Recurring themes across the removes include her consistent expressions of gratitude for still being alive, the constant hunger and physical weakness she felt while traveling with her captors, her role as a shirt-maker for them, and throughout, her depiction of Native American life as savage — whether or not those descriptions were objectively warranted. Rowlandson attributed her survival not to her captors' treatment of her, but primarily to God, whom she considered central to her welfare: "I have thought since of the wonderful goodness of God to me in preserving me in the use of my reason and senses…I must not use wicked and violent means to end my own miserable life" (Third Remove).

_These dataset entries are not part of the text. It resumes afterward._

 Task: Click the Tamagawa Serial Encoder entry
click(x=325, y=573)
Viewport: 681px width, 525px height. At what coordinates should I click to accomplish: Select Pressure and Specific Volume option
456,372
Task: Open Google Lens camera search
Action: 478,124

The idea of being held captive by Native Americans was so repulsive to Rowlandson that she wished she had been "sold for powder" (Eighth Remove). This repulsion became further apparent in the Ninth Remove, where her own account suggests that her interactions with her captors were becoming "less savage" and that she was, in effect, becoming part of the group. Nevertheless, she did not take significant notice of this change, recording her captors' actions matter-of-factly and nothing more. Once again, she attributed any unexpected goodwill from them to God rather than to the people themselves: "…I cannot but admire at the wonderful power and goodness of God to me…though I was gone from home, and met with all sorts of Indians…yet no one of them offered the least imaginable miscarriage to me" (Ninth Remove).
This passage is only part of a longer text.